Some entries
::::

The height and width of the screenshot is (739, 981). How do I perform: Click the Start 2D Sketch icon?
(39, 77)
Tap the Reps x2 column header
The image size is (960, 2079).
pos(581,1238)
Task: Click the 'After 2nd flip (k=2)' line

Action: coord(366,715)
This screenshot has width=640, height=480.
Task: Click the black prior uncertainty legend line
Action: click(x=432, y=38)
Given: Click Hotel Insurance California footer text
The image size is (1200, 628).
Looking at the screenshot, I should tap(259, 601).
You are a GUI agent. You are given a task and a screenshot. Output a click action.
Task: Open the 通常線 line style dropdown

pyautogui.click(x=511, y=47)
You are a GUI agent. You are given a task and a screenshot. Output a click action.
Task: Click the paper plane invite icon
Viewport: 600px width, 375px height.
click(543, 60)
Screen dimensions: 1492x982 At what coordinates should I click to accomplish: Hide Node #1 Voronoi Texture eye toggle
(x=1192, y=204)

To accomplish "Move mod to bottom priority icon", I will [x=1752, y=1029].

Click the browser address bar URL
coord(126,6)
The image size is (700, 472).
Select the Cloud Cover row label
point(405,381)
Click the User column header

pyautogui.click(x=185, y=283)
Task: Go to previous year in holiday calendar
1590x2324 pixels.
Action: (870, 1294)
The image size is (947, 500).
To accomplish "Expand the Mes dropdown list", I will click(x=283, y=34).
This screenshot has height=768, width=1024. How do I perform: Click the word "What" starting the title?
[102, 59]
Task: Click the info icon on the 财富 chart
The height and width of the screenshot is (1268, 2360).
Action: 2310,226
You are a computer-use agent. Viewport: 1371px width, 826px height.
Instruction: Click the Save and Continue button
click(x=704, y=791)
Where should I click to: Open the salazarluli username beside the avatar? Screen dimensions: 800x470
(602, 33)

::::

To do →
Convert every line of the entries above into a JSON list of strings, with one string per line and no strings for blank lines.

Final result →
[
  "The height and width of the screenshot is (739, 981). How do I perform: Click the Start 2D Sketch icon?",
  "(39, 77)",
  "Tap the Reps x2 column header",
  "The image size is (960, 2079).",
  "pos(581,1238)",
  "Task: Click the 'After 2nd flip (k=2)' line",
  "Action: coord(366,715)",
  "This screenshot has width=640, height=480.",
  "Task: Click the black prior uncertainty legend line",
  "Action: click(x=432, y=38)",
  "Given: Click Hotel Insurance California footer text",
  "The image size is (1200, 628).",
  "Looking at the screenshot, I should tap(259, 601).",
  "You are a GUI agent. You are given a task and a screenshot. Output a click action.",
  "Task: Open the 通常線 line style dropdown",
  "pyautogui.click(x=511, y=47)",
  "You are a GUI agent. You are given a task and a screenshot. Output a click action.",
  "Task: Click the paper plane invite icon",
  "Viewport: 600px width, 375px height.",
  "click(543, 60)",
  "Screen dimensions: 1492x982 At what coordinates should I click to accomplish: Hide Node #1 Voronoi Texture eye toggle",
  "(x=1192, y=204)",
  "To accomplish \"Move mod to bottom priority icon\", I will [x=1752, y=1029].",
  "Click the browser address bar URL",
  "coord(126,6)",
  "The image size is (700, 472).",
  "Select the Cloud Cover row label",
  "point(405,381)",
  "Click the User column header",
  "pyautogui.click(x=185, y=283)",
  "Task: Go to previous year in holiday calendar",
  "1590x2324 pixels.",
  "Action: (870, 1294)",
  "The image size is (947, 500).",
  "To accomplish \"Expand the Mes dropdown list\", I will click(x=283, y=34).",
  "This screenshot has height=768, width=1024. How do I perform: Click the word \"What\" starting the title?",
  "[102, 59]",
  "Task: Click the info icon on the 财富 chart",
  "The height and width of the screenshot is (1268, 2360).",
  "Action: 2310,226",
  "You are a computer-use agent. Viewport: 1371px width, 826px height.",
  "Instruction: Click the Save and Continue button",
  "click(x=704, y=791)",
  "Where should I click to: Open the salazarluli username beside the avatar? Screen dimensions: 800x470",
  "(602, 33)"
]